Nel 2020 già perse 150 aziende, l'edilizia vuole ripartire

Martedì 21 Aprile 2020 di Andrea Zambenedetti
L'edilizia sogna di ripartire
Ieri l’atteso intervento del presidente del Consiglio Giuseppe Conte non ha permesso altri sospiri sollievo. La fine del lockdown rimane quindi distante due settimane: quella in corso, e la prossima. Ma che provincia ci sarà al termine della quarantena è difficile immaginarlo ora. Per tracciare i confini di quello che potrebbe succedere basta dare un’occhiata ai numeri diffusi dalla camera di commercio. Nel primo trimestre del 2020, in provincia di Belluno, hanno chiuso i battenti cento cinquanta imprese. Si tratta del peggiore dato degli ultimi dieci anni, fatta eccezione per il 2018, quando il saldo era di -204.
IL CONTESTO
Riguardando anche il mese di gennaio e l’intero febbraio è più che verosimile che i numeri derivino da una flessione indipendente dai timori legati alla pandemia e al coronavirus. Ma guai a scambiarla per una consolazione. Si tratta di un elemento ancora più serio perché indica che prima dell’epidemia l’economia locale era già sotto pressione. L’analisi del dato mensile, del resto, conferma che la parte più rilevante del saldo negativo è matura nel mese di gennaio (-119 imprese) e di febbraio (-41). A marzo invece il saldo iscrizioni e cessazioni d’impresa si porta, di poco, in positivo (+10). Le imprese attive a Belluno a fine marzo erano 13.760 (-144 rispetto ai dodici mesi precedenti). Il settore più penalizzato è quello del commercio al dettaglio che perde -82 imprese su base annua (-4,5%), facendo registrare la flessione tendenziale assoluta più bassa dell’ultimo decennio. Il manifatturiero (-22 sedi) deve il suo saldo negativo interamente al settore della metalmeccanica il cui stock si riduce di -25 imprese rispetto all’analoga consistenza di un anno fa. Risultano in diminuzione anche l’agricoltura (-20 imprese), le costruzioni (-17), ma con un saldo negativo in riduzione rispetto agli anni precedenti), i servizi alle persone (-17), mentre si mantiene sulla stazionarietà il settore alloggio e ristorazione (-1 unità). L’unico comparto ad evidenziare una variazione annuale positiva è quello dei servizi alle imprese (+27) che deve tuttavia scontare la perdita nel settore trasporti e magazzinaggio (-8). Quanto alle imprese artigiane le flessioni si concentrano nel manifatturiero ed in particolare nel settore metalmeccanico (-22 imprese) e nel settore trasporti e magazzinaggio (-10). Insomma se questo è il quadro dei primi due mesi dell’anno, prima che scattasse il lockdown, c’è poco da sperare nei bilanci dei prossimi mesi.

> [Dati forniti]
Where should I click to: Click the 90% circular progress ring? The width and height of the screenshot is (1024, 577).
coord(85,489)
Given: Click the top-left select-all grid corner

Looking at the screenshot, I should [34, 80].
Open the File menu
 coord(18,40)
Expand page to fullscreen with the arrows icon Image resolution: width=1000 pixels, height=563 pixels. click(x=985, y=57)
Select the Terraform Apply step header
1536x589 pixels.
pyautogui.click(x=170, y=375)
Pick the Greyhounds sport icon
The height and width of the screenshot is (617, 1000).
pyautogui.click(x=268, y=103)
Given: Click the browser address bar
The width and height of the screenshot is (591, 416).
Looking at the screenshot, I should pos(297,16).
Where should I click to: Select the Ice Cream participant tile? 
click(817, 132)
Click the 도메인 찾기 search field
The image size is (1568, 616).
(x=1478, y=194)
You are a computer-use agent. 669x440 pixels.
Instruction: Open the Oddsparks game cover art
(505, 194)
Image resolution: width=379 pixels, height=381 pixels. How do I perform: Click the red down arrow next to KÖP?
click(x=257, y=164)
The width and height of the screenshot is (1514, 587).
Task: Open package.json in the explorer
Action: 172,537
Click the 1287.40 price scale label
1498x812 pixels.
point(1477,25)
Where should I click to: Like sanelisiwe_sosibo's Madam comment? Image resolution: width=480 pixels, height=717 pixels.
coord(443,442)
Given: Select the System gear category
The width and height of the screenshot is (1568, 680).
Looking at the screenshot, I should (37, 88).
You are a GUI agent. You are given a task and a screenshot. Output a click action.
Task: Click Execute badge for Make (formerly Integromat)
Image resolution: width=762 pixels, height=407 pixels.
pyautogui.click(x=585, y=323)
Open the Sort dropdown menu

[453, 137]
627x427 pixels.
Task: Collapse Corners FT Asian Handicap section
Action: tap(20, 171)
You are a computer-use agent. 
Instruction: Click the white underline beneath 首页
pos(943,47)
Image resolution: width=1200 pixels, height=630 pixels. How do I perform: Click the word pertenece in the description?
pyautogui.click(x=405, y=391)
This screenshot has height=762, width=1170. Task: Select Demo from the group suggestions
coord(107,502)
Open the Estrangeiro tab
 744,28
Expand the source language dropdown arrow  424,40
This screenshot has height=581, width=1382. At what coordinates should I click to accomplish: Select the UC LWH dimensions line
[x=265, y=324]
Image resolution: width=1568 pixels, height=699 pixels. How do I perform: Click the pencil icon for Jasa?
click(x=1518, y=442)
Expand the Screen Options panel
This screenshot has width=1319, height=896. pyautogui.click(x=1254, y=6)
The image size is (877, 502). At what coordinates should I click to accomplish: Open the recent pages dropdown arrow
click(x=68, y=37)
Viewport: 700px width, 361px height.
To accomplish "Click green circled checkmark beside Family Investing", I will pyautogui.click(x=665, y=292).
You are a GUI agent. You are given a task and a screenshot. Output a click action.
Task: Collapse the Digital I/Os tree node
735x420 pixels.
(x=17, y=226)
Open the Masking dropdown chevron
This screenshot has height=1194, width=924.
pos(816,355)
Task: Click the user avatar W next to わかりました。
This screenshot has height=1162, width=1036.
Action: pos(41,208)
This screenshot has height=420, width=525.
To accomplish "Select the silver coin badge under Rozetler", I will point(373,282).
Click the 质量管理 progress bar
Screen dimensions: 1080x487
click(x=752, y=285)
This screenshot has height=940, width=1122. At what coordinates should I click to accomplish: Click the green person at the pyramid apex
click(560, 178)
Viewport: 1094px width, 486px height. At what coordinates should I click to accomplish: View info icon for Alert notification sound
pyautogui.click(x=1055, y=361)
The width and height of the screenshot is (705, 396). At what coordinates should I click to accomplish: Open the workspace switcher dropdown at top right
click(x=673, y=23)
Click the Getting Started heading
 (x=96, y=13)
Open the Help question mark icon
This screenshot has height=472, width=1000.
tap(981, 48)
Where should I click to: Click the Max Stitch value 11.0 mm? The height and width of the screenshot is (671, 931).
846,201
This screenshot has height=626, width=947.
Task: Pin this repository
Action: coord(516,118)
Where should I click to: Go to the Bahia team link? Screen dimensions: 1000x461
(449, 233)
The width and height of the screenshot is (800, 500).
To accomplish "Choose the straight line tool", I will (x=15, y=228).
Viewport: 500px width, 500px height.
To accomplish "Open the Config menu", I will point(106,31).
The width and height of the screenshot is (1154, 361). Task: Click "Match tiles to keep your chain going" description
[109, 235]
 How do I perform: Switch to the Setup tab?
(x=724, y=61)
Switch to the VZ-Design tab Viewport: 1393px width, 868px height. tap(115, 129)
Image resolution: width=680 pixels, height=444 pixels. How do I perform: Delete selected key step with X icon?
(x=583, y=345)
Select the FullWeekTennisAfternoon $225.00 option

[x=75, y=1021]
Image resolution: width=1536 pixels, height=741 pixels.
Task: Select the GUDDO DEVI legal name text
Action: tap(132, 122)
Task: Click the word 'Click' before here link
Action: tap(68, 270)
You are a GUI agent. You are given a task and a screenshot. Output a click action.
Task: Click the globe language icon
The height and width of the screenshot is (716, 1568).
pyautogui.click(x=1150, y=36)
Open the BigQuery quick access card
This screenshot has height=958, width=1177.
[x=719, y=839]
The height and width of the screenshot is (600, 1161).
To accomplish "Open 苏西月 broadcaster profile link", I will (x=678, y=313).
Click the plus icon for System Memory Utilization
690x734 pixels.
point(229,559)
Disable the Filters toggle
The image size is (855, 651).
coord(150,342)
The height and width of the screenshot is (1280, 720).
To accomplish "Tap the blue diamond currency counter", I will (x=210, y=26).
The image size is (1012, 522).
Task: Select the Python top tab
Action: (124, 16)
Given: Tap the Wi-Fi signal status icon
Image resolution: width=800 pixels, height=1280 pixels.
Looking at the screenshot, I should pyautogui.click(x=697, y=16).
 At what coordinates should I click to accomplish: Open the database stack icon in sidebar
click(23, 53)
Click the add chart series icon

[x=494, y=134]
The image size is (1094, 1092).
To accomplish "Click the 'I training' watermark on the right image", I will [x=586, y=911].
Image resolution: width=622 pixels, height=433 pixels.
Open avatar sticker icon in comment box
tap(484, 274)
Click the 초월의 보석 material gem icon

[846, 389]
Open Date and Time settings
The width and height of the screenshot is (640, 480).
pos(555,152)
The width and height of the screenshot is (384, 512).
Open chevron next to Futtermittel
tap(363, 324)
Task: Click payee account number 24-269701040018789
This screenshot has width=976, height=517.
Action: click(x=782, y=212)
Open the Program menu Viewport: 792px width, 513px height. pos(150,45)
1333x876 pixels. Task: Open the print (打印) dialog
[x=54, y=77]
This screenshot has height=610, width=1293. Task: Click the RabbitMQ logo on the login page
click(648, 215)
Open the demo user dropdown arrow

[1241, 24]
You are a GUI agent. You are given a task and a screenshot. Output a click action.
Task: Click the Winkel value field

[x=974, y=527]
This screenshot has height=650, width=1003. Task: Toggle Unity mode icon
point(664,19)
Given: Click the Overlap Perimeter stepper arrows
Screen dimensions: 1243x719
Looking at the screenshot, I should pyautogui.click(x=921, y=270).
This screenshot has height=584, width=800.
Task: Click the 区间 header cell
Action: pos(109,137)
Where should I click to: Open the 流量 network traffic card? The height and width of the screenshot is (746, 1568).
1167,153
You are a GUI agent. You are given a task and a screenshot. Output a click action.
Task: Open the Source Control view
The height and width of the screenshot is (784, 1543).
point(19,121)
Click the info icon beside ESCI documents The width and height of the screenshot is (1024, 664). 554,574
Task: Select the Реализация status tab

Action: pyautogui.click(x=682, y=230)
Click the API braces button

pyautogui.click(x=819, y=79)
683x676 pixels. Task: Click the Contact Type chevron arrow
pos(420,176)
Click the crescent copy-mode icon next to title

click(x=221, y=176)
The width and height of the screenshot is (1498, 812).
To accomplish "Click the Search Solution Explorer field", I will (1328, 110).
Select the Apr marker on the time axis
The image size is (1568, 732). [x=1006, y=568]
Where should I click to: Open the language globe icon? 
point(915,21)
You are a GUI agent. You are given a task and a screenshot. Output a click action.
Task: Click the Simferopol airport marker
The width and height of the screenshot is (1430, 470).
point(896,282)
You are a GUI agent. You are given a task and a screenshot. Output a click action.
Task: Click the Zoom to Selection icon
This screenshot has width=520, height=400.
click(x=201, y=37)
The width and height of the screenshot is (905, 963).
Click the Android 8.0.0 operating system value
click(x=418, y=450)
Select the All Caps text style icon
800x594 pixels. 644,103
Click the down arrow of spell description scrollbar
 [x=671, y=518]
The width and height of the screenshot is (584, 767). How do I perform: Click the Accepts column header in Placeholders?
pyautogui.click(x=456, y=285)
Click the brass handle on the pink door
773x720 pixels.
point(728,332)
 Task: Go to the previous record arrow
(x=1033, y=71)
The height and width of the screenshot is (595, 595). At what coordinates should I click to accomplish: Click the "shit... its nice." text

> [Compiti da svolgere]
1. Trascrivi senza alcuna modifica il passo dell'articolo sulle imprese bellunesi che inizia con le parole "Martedì 21 Aprile" e si ferma dopo le parole "era di -204.".
2. Rispondi a queste domande sull'articolo sulle imprese bellunesi:
(a) Quante imprese hanno chiuso in provincia di Belluno nel primo trimestre del 2020?
(b) Quale saldo si registrò nel 2018?
(c) Quante erano le imprese attive a Belluno a fine marzo?
3. Prosegui l'articolo sulle imprese bellunesi a partire dalla sua ultima frase.

> [Risultati attesi]
1.
Martedì 21 Aprile 2020 di Andrea Zambenedetti
L'edilizia sogna di ripartire
Ieri l’atteso intervento del presidente del Consiglio Giuseppe Conte non ha permesso altri sospiri sollievo. La fine del lockdown rimane quindi distante due settimane: quella in corso, e la prossima. Ma che provincia ci sarà al termine della quarantena è difficile immaginarlo ora. Per tracciare i confini di quello che potrebbe succedere basta dare un’occhiata ai numeri diffusi dalla camera di commercio. Nel primo trimestre del 2020, in provincia di Belluno, hanno chiuso i battenti cento cinquanta imprese. Si tratta del peggiore dato degli ultimi dieci anni, fatta eccezione per il 2018, quando il saldo era di -204.

2.
(a) Centocinquanta imprese.
(b) -204.
(c) 13.760.

3.
L’APPELLO
«Prevalga la ragione - sostiene con forza Michele Basso, direttore di Confartigianato Belluno - basta con i codici Ateco, basiamoci sui livelli di rischio. L’edilizia con un solo addetto e un collaboratore familiare, per esempio, sono già in sicurezza. Noi diciamo che bisogna puntare su quelle. Fare una distinzione anche tra imprese edili. Non è la stessa cosa un’impresa con 150 dipendenti e una con uno o due lavoratori. Serve una differenziazione del rischio». «Viviamo alla giornata, ma le giornate ormai sono lunghe - spiega Antonio Olivotto, numero uno dell’Ance di Belluno - è chiaro che dobbiamo dare la priorità alla salute e alla sicurezza ma più si trascina lo stop più diventa difficile. Le aree di montagna hanno già finestre molto ridotte. Da noi tra novembre e marzo non si può lavorare. L’anno più corto è una condizione a cui siamo abituati ma la carenza di liquidità potrebbe minare qualcuno già in difficoltà. Noi ci auguriamo che non succeda perché già siamo in pochi. Il nostro è un lavoro che si svolge prevalentemente all’aperto. Per questa ragione è forse più sicuro di altri. Non spetta a me la decisione, ci sono sicuramente persone più competenti ma io dico che la situazione inizia a farsi davvero pesante».